======== Exercise material ========
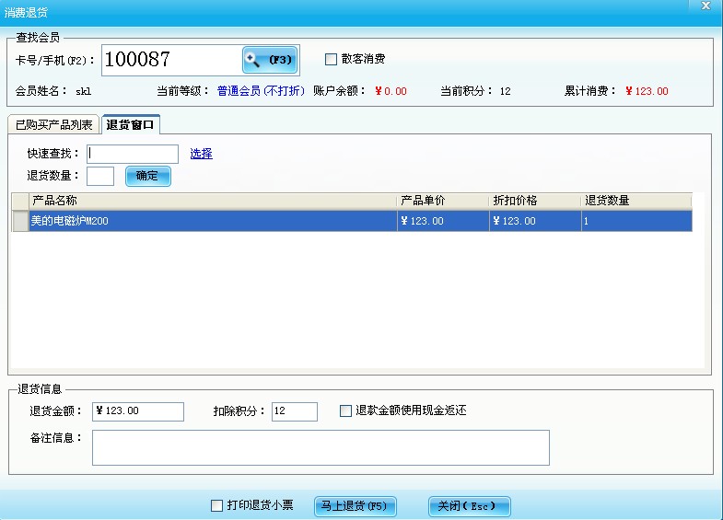
Task: Click the magnifier search (F3) button
Action: click(x=269, y=60)
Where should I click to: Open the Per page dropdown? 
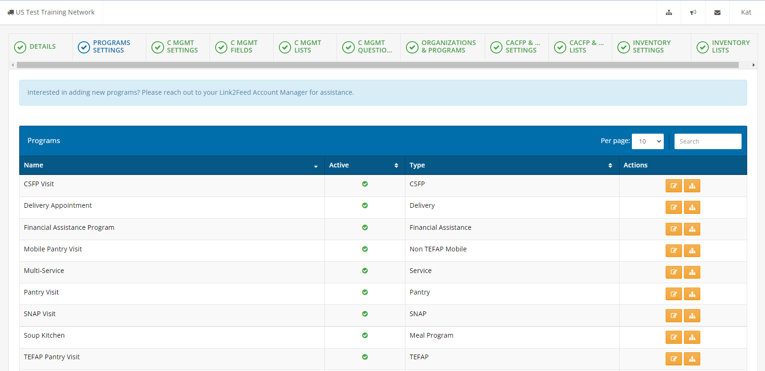[647, 141]
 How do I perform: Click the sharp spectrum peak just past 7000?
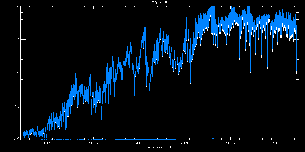tap(187, 10)
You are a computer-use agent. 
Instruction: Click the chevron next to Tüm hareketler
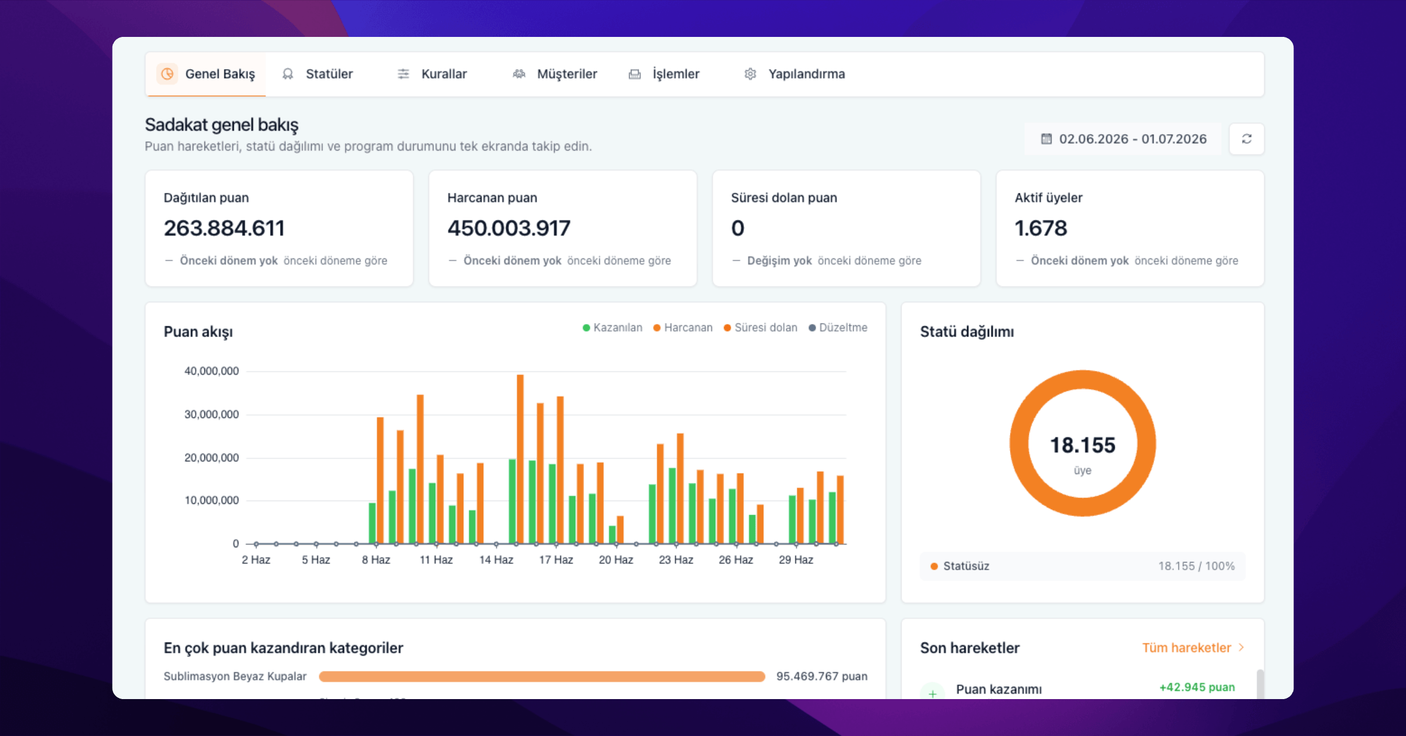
========
_Directions_
Output only the lines from the one that contains "How do I perform: Click" to the end of the entries above, both end lines included, and drop the pictures.

_Written response_
 How do I perform: Click the sharp spectrum peak just past 7000?
tap(187, 10)
You are a computer-use agent. 
Instruction: Click the chevron next to Tüm hareketler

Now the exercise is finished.